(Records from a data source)
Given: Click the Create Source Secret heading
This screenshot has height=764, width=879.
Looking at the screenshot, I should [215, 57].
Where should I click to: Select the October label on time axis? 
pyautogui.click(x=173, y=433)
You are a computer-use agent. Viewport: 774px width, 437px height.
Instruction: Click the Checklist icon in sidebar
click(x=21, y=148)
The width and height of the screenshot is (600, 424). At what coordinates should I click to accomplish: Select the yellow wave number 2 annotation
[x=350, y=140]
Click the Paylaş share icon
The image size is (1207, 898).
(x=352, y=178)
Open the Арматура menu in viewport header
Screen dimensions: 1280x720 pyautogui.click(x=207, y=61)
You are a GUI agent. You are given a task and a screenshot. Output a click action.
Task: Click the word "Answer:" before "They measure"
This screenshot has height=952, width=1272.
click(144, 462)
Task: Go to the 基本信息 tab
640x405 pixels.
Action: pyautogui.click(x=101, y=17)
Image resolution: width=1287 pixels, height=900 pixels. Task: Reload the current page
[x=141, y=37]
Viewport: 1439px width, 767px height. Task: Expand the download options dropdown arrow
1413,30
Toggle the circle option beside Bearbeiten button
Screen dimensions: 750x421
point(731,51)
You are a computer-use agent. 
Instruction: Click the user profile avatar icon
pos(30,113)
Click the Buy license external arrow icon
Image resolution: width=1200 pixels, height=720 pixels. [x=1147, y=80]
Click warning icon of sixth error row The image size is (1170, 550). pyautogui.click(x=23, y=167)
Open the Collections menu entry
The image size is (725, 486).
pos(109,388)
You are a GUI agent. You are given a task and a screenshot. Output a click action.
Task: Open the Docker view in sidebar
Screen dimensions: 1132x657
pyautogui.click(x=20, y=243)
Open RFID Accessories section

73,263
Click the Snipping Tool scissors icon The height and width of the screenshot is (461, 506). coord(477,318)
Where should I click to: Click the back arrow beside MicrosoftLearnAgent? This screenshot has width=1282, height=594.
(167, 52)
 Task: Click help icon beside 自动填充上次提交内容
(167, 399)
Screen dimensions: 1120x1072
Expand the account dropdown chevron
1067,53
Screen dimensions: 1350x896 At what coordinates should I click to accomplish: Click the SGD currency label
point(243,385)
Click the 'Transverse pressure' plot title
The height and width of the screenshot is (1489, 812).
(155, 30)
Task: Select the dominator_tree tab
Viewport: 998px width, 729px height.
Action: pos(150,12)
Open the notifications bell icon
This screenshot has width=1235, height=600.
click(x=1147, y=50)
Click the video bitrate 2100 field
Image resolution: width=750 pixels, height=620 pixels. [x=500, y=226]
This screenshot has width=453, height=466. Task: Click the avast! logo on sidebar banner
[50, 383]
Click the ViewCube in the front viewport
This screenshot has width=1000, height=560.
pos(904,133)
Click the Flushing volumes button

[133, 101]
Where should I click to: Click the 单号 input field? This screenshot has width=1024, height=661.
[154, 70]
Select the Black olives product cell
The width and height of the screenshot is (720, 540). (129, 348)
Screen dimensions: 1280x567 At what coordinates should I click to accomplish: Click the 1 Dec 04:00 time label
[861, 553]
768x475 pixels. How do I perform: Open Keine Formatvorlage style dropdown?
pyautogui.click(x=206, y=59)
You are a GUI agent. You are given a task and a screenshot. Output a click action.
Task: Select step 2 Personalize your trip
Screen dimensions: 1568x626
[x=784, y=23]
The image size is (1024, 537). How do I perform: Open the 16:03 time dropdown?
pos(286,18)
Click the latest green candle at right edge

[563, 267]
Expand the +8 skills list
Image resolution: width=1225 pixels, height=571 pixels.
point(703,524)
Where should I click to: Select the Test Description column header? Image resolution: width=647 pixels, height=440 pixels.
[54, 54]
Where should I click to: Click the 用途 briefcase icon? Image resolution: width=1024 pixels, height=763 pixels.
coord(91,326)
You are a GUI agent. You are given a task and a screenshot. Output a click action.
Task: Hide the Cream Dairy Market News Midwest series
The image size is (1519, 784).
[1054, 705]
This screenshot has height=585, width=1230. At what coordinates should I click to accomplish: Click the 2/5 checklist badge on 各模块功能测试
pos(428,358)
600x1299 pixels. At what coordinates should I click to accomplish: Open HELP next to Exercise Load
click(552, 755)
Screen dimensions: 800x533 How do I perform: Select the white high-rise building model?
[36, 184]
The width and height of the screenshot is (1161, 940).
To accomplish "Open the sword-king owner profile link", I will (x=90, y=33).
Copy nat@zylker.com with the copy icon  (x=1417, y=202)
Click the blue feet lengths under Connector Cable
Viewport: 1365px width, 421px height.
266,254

# What to produce
All of the records go in your answer, copied exactly.

# Task output
Given: Click the Create Source Secret heading
This screenshot has height=764, width=879.
Looking at the screenshot, I should [215, 57].
Where should I click to: Select the October label on time axis? 
pyautogui.click(x=173, y=433)
You are a computer-use agent. Viewport: 774px width, 437px height.
Instruction: Click the Checklist icon in sidebar
click(x=21, y=148)
The width and height of the screenshot is (600, 424). At what coordinates should I click to accomplish: Select the yellow wave number 2 annotation
[x=350, y=140]
Click the Paylaş share icon
The image size is (1207, 898).
(x=352, y=178)
Open the Арматура menu in viewport header
Screen dimensions: 1280x720 pyautogui.click(x=207, y=61)
You are a GUI agent. You are given a task and a screenshot. Output a click action.
Task: Click the word "Answer:" before "They measure"
This screenshot has height=952, width=1272.
click(144, 462)
Task: Go to the 基本信息 tab
640x405 pixels.
Action: pyautogui.click(x=101, y=17)
Image resolution: width=1287 pixels, height=900 pixels. Task: Reload the current page
[x=141, y=37]
Viewport: 1439px width, 767px height. Task: Expand the download options dropdown arrow
1413,30
Toggle the circle option beside Bearbeiten button
Screen dimensions: 750x421
point(731,51)
You are a computer-use agent. 
Instruction: Click the user profile avatar icon
pos(30,113)
Click the Buy license external arrow icon
Image resolution: width=1200 pixels, height=720 pixels. [x=1147, y=80]
Click warning icon of sixth error row The image size is (1170, 550). pyautogui.click(x=23, y=167)
Open the Collections menu entry
The image size is (725, 486).
pos(109,388)
You are a GUI agent. You are given a task and a screenshot. Output a click action.
Task: Open the Docker view in sidebar
Screen dimensions: 1132x657
pyautogui.click(x=20, y=243)
Open RFID Accessories section

73,263
Click the Snipping Tool scissors icon The height and width of the screenshot is (461, 506). coord(477,318)
Where should I click to: Click the back arrow beside MicrosoftLearnAgent? This screenshot has width=1282, height=594.
(167, 52)
 Task: Click help icon beside 自动填充上次提交内容
(167, 399)
Screen dimensions: 1120x1072
Expand the account dropdown chevron
1067,53
Screen dimensions: 1350x896 At what coordinates should I click to accomplish: Click the SGD currency label
point(243,385)
Click the 'Transverse pressure' plot title
The height and width of the screenshot is (1489, 812).
(155, 30)
Task: Select the dominator_tree tab
Viewport: 998px width, 729px height.
Action: pos(150,12)
Open the notifications bell icon
This screenshot has width=1235, height=600.
click(x=1147, y=50)
Click the video bitrate 2100 field
Image resolution: width=750 pixels, height=620 pixels. [x=500, y=226]
This screenshot has width=453, height=466. Task: Click the avast! logo on sidebar banner
[50, 383]
Click the ViewCube in the front viewport
This screenshot has width=1000, height=560.
pos(904,133)
Click the Flushing volumes button

[133, 101]
Where should I click to: Click the 单号 input field? This screenshot has width=1024, height=661.
[154, 70]
Select the Black olives product cell
The width and height of the screenshot is (720, 540). (129, 348)
Screen dimensions: 1280x567 At what coordinates should I click to accomplish: Click the 1 Dec 04:00 time label
[861, 553]
768x475 pixels. How do I perform: Open Keine Formatvorlage style dropdown?
pyautogui.click(x=206, y=59)
You are a GUI agent. You are given a task and a screenshot. Output a click action.
Task: Select step 2 Personalize your trip
Screen dimensions: 1568x626
[x=784, y=23]
The image size is (1024, 537). How do I perform: Open the 16:03 time dropdown?
pos(286,18)
Click the latest green candle at right edge

[563, 267]
Expand the +8 skills list
Image resolution: width=1225 pixels, height=571 pixels.
point(703,524)
Where should I click to: Select the Test Description column header? Image resolution: width=647 pixels, height=440 pixels.
[54, 54]
Where should I click to: Click the 用途 briefcase icon? Image resolution: width=1024 pixels, height=763 pixels.
coord(91,326)
You are a GUI agent. You are given a task and a screenshot. Output a click action.
Task: Hide the Cream Dairy Market News Midwest series
The image size is (1519, 784).
[1054, 705]
This screenshot has height=585, width=1230. At what coordinates should I click to accomplish: Click the 2/5 checklist badge on 各模块功能测试
pos(428,358)
600x1299 pixels. At what coordinates should I click to accomplish: Open HELP next to Exercise Load
click(552, 755)
Screen dimensions: 800x533 How do I perform: Select the white high-rise building model?
[36, 184]
The width and height of the screenshot is (1161, 940).
To accomplish "Open the sword-king owner profile link", I will (x=90, y=33).
Copy nat@zylker.com with the copy icon  (x=1417, y=202)
Click the blue feet lengths under Connector Cable
Viewport: 1365px width, 421px height.
266,254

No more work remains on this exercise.